Provided data

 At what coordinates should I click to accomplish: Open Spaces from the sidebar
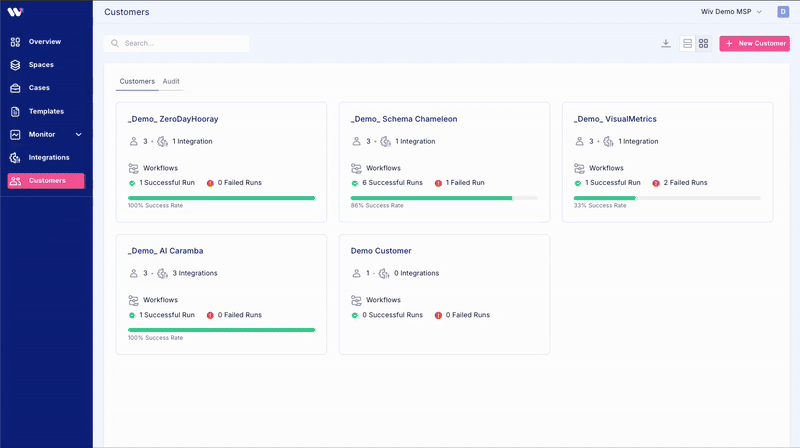click(41, 65)
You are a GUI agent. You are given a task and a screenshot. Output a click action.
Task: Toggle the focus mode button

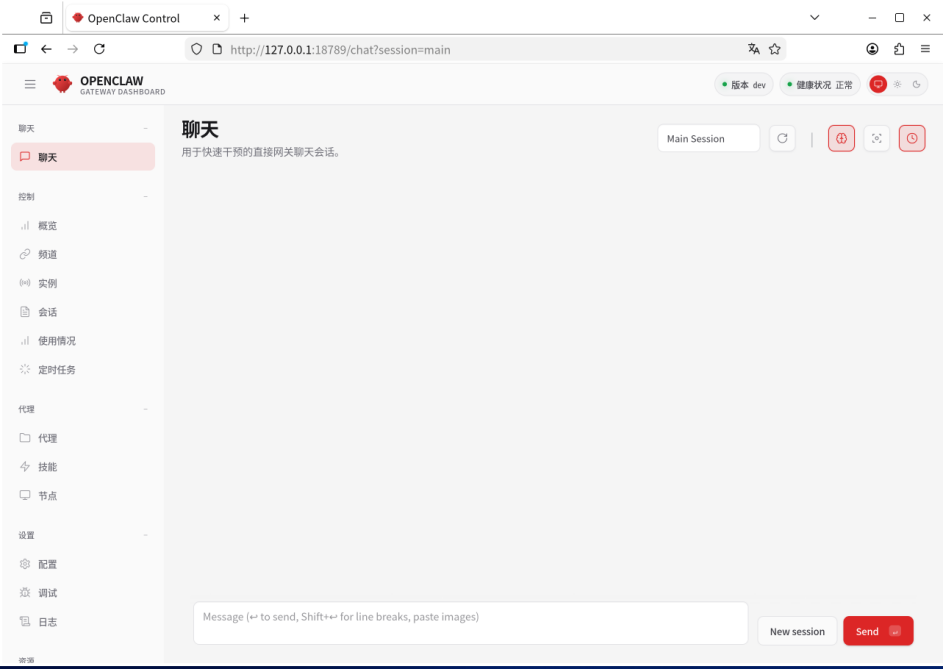point(876,139)
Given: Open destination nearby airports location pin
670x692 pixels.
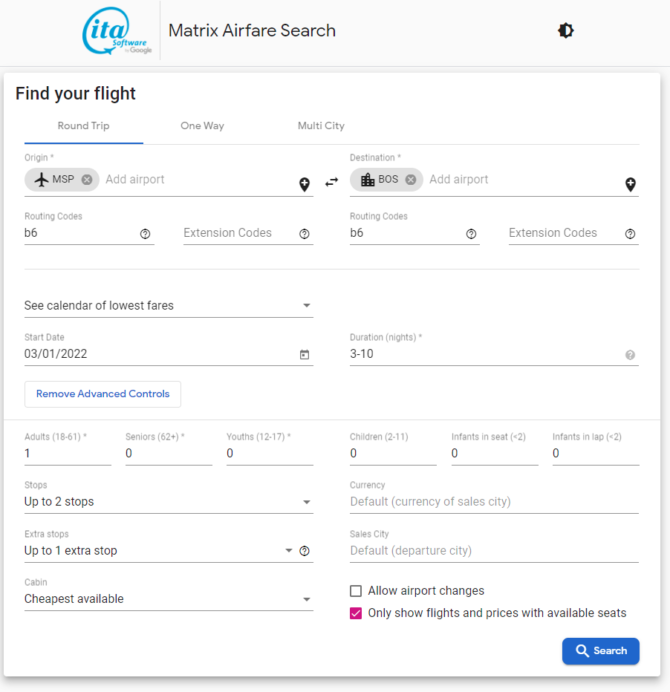Looking at the screenshot, I should (x=630, y=184).

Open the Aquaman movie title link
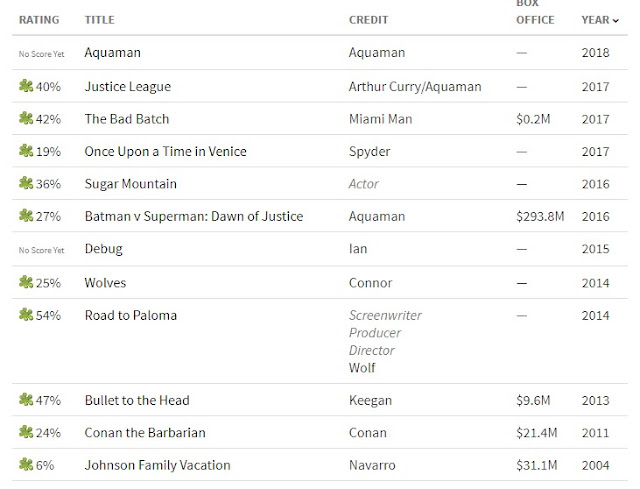[x=113, y=53]
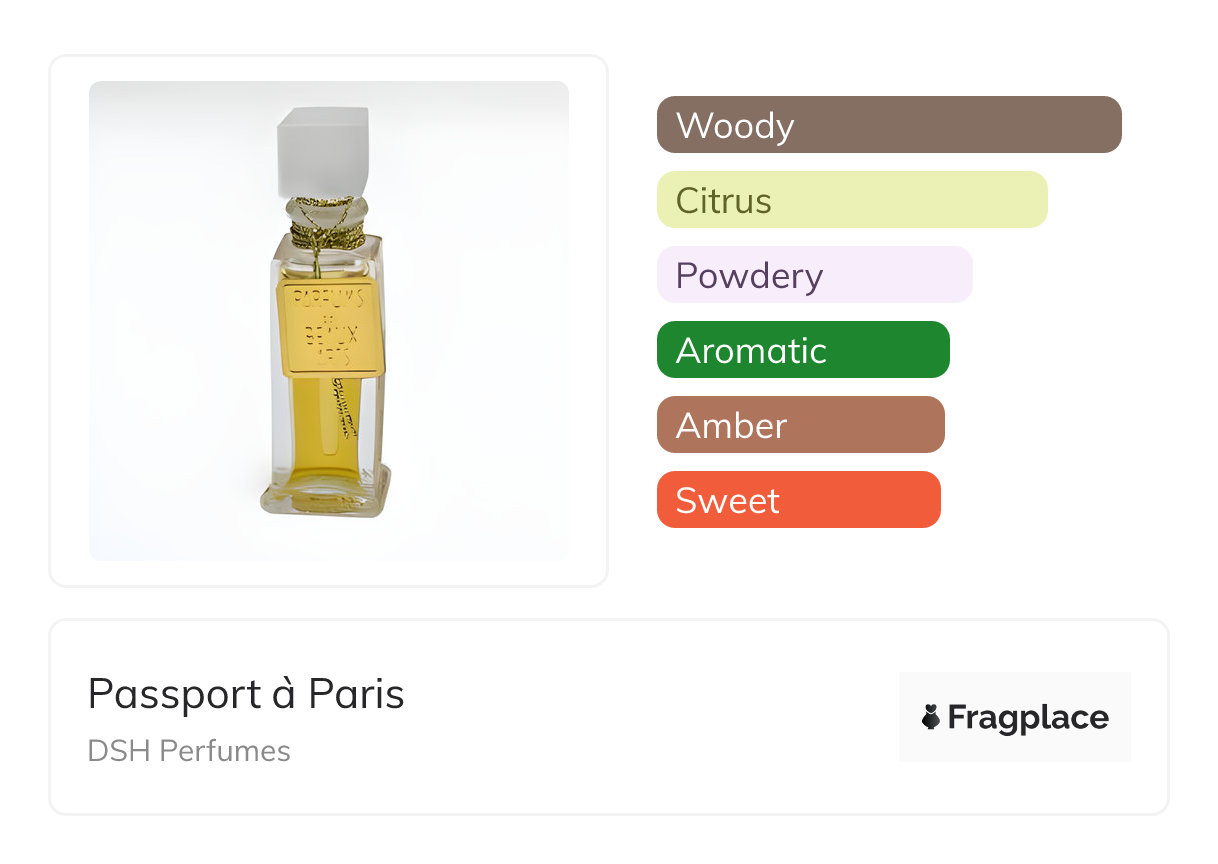This screenshot has height=864, width=1218.
Task: Select the Citrus accord bar
Action: tap(852, 200)
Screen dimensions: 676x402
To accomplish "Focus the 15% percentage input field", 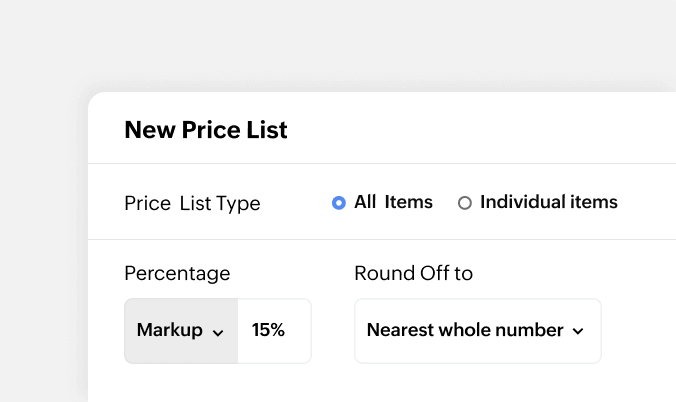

Exercise brief
All lines above are to be restated word for word, with pictures excluded.

Result for this exercise
 At what coordinates should I click to accomplish: Open Spaces from the sidebar
click(41, 65)
You are a GUI agent. You are given a task and a screenshot. Output a click action.
Task: Toggle the focus mode button

point(876,139)
Given: Open destination nearby airports location pin
670x692 pixels.
Looking at the screenshot, I should (x=630, y=184).

Open the Aquaman movie title link
[x=113, y=53]
This screenshot has height=864, width=1218.
Task: Select the Citrus accord bar
Action: tap(852, 200)
Screen dimensions: 676x402
To accomplish "Focus the 15% percentage input field", 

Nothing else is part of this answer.